[Work instruction]:
Keep to one stretch of the data below, the lines from the one with "About (152, 368)" up to and including the one with "Read other reviews (572, 1607)", and return that stretch exactly.

[Stored dataset items]:
·····

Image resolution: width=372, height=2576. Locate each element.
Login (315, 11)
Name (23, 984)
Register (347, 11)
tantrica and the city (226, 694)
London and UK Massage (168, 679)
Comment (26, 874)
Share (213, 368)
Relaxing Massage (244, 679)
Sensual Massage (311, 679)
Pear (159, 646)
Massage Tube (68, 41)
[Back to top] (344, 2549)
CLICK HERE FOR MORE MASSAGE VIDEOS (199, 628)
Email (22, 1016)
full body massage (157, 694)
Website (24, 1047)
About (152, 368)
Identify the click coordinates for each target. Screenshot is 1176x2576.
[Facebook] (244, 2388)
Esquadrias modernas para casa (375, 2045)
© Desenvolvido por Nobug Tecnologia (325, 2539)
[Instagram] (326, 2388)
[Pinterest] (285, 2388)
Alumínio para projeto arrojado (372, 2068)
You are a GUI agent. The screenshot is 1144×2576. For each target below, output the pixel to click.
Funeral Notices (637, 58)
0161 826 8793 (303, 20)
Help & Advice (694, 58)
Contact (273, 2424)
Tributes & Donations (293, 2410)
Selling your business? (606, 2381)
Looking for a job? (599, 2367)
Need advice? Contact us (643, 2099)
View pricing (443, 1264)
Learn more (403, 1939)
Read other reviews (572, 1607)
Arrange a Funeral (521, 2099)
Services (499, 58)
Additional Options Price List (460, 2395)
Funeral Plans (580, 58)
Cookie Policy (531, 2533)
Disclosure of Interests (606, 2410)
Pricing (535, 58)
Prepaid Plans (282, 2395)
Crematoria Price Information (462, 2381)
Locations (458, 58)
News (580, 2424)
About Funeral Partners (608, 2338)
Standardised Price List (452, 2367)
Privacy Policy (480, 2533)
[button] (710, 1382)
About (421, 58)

·····

[Task response]:
About (152, 368)
Identify the click coordinates for each target. Screenshot is 1176x2576.
[Facebook] (244, 2388)
Esquadrias modernas para casa (375, 2045)
© Desenvolvido por Nobug Tecnologia (325, 2539)
[Instagram] (326, 2388)
[Pinterest] (285, 2388)
Alumínio para projeto arrojado (372, 2068)
You are a GUI agent. The screenshot is 1144×2576. For each target below, output the pixel to click.
Funeral Notices (637, 58)
0161 826 8793 (303, 20)
Help & Advice (694, 58)
Contact (273, 2424)
Tributes & Donations (293, 2410)
Selling your business? (606, 2381)
Looking for a job? (599, 2367)
Need advice? Contact us (643, 2099)
View pricing (443, 1264)
Learn more (403, 1939)
Read other reviews (572, 1607)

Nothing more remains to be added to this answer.